● Action item: Gather all lines in the data that hold the string "computer".

[Data excerpts]
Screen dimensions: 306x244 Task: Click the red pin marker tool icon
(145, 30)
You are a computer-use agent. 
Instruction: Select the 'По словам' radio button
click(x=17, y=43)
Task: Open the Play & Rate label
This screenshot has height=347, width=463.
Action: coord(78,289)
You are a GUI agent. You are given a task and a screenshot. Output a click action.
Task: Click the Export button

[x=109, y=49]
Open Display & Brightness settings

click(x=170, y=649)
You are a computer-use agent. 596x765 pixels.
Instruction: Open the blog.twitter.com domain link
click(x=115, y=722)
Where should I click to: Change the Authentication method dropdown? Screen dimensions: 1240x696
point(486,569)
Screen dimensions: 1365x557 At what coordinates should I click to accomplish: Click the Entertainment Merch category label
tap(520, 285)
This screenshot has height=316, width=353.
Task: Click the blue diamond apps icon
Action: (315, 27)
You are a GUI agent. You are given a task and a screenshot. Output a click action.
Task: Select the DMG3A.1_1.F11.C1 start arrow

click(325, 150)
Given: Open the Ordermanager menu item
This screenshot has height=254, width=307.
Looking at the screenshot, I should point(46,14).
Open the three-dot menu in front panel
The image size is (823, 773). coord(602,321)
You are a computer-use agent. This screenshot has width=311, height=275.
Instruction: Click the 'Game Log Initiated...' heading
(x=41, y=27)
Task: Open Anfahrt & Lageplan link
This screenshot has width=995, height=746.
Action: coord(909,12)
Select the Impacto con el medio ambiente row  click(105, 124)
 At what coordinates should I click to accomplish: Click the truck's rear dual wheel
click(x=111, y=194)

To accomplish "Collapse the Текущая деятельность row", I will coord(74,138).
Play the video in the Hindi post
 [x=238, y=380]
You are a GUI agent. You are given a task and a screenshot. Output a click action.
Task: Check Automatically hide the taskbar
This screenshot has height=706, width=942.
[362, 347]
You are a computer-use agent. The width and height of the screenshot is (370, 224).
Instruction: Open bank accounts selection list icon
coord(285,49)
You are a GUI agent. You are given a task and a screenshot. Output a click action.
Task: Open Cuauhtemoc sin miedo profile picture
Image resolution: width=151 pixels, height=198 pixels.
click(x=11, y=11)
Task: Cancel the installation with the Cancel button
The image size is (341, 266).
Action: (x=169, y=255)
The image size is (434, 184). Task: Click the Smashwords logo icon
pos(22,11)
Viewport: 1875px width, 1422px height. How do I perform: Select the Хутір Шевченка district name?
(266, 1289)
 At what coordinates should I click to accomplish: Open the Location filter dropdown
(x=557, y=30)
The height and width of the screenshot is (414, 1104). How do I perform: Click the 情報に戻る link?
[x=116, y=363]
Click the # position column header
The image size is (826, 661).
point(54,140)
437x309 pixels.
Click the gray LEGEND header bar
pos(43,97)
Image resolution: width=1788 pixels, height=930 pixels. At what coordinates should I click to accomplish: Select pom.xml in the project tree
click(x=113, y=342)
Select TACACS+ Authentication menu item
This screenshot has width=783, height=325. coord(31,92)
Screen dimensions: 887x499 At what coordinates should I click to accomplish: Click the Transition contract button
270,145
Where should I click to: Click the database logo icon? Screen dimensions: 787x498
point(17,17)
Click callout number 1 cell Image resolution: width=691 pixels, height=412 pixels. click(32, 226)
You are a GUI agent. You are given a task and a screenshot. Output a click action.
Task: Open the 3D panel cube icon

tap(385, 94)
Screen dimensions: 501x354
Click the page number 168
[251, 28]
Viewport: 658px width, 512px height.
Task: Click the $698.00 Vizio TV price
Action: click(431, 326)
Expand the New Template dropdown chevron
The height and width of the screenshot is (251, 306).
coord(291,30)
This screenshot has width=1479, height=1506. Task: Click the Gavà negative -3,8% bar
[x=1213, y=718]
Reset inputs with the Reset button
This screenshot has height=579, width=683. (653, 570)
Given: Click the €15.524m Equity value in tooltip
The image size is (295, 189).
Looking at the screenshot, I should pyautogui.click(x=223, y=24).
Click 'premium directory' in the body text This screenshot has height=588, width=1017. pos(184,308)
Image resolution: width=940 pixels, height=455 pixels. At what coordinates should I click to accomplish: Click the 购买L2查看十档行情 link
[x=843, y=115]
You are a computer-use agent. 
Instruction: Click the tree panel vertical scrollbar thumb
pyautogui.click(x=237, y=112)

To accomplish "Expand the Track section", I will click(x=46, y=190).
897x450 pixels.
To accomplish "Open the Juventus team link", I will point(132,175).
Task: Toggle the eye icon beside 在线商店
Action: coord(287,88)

● Output for this exercise:
You are a computer-use agent. 
You are a computer-use agent. 596x765 pixels.
You are a computer-use agent. This screenshot has width=311, height=275.
You are a computer-use agent. The width and height of the screenshot is (370, 224).
You are a computer-use agent. 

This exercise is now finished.